Raw data →
○ ○ ○ ○ ○ ○ ○

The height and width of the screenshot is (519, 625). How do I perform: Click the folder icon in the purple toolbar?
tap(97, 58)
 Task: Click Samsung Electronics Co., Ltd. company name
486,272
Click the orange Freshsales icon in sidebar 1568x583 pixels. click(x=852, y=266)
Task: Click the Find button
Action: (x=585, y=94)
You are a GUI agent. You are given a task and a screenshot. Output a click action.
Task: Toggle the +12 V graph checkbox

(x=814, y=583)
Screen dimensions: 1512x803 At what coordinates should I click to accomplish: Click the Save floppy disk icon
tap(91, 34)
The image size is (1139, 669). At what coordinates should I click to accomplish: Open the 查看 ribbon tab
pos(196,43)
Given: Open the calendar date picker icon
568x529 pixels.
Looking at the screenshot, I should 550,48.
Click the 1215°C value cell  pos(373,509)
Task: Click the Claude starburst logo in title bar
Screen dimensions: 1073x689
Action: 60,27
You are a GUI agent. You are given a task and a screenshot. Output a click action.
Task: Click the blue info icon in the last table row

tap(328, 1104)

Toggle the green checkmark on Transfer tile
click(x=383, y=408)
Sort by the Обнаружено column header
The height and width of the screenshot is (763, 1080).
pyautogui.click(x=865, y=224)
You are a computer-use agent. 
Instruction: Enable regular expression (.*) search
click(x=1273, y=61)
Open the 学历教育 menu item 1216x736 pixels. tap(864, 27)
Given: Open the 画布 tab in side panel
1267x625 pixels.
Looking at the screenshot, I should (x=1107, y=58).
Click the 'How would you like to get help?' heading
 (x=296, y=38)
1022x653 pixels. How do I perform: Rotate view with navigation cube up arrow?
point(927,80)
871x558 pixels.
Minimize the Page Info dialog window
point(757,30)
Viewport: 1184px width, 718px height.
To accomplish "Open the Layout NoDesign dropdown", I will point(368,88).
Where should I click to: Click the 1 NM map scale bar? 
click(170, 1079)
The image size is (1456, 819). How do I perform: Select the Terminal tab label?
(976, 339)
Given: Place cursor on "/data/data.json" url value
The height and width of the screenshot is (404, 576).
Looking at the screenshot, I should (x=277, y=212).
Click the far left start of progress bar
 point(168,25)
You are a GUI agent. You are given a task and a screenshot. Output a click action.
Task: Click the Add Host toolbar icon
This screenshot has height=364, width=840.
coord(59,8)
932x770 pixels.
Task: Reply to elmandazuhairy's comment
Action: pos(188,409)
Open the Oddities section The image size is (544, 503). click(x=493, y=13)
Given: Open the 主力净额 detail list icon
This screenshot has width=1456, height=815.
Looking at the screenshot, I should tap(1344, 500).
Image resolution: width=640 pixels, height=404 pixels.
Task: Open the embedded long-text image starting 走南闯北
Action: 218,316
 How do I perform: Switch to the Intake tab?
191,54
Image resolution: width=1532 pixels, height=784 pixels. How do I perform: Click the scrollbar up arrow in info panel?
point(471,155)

○ ○ ○ ○ ○ ○ ○

Task to complete → Transcribe all of the material exactly as it was written.

Answer area →
The height and width of the screenshot is (519, 625). How do I perform: Click the folder icon in the purple toolbar?
tap(97, 58)
 Task: Click Samsung Electronics Co., Ltd. company name
486,272
Click the orange Freshsales icon in sidebar 1568x583 pixels. click(x=852, y=266)
Task: Click the Find button
Action: (x=585, y=94)
You are a GUI agent. You are given a task and a screenshot. Output a click action.
Task: Toggle the +12 V graph checkbox

(x=814, y=583)
Screen dimensions: 1512x803 At what coordinates should I click to accomplish: Click the Save floppy disk icon
tap(91, 34)
The image size is (1139, 669). At what coordinates should I click to accomplish: Open the 查看 ribbon tab
pos(196,43)
Given: Open the calendar date picker icon
568x529 pixels.
Looking at the screenshot, I should 550,48.
Click the 1215°C value cell  pos(373,509)
Task: Click the Claude starburst logo in title bar
Screen dimensions: 1073x689
Action: 60,27
You are a GUI agent. You are given a task and a screenshot. Output a click action.
Task: Click the blue info icon in the last table row

tap(328, 1104)

Toggle the green checkmark on Transfer tile
click(x=383, y=408)
Sort by the Обнаружено column header
The height and width of the screenshot is (763, 1080).
pyautogui.click(x=865, y=224)
You are a computer-use agent. 
Instruction: Enable regular expression (.*) search
click(x=1273, y=61)
Open the 学历教育 menu item 1216x736 pixels. tap(864, 27)
Given: Open the 画布 tab in side panel
1267x625 pixels.
Looking at the screenshot, I should (x=1107, y=58).
Click the 'How would you like to get help?' heading
 (x=296, y=38)
1022x653 pixels. How do I perform: Rotate view with navigation cube up arrow?
point(927,80)
871x558 pixels.
Minimize the Page Info dialog window
point(757,30)
Viewport: 1184px width, 718px height.
To accomplish "Open the Layout NoDesign dropdown", I will point(368,88).
Where should I click to: Click the 1 NM map scale bar? 
click(170, 1079)
The image size is (1456, 819). How do I perform: Select the Terminal tab label?
(976, 339)
Given: Place cursor on "/data/data.json" url value
The height and width of the screenshot is (404, 576).
Looking at the screenshot, I should (x=277, y=212).
Click the far left start of progress bar
 point(168,25)
You are a GUI agent. You are given a task and a screenshot. Output a click action.
Task: Click the Add Host toolbar icon
This screenshot has height=364, width=840.
coord(59,8)
932x770 pixels.
Task: Reply to elmandazuhairy's comment
Action: pos(188,409)
Open the Oddities section The image size is (544, 503). click(x=493, y=13)
Given: Open the 主力净额 detail list icon
This screenshot has width=1456, height=815.
Looking at the screenshot, I should tap(1344, 500).
Image resolution: width=640 pixels, height=404 pixels.
Task: Open the embedded long-text image starting 走南闯北
Action: 218,316
 How do I perform: Switch to the Intake tab?
191,54
Image resolution: width=1532 pixels, height=784 pixels. How do I perform: Click the scrollbar up arrow in info panel?
point(471,155)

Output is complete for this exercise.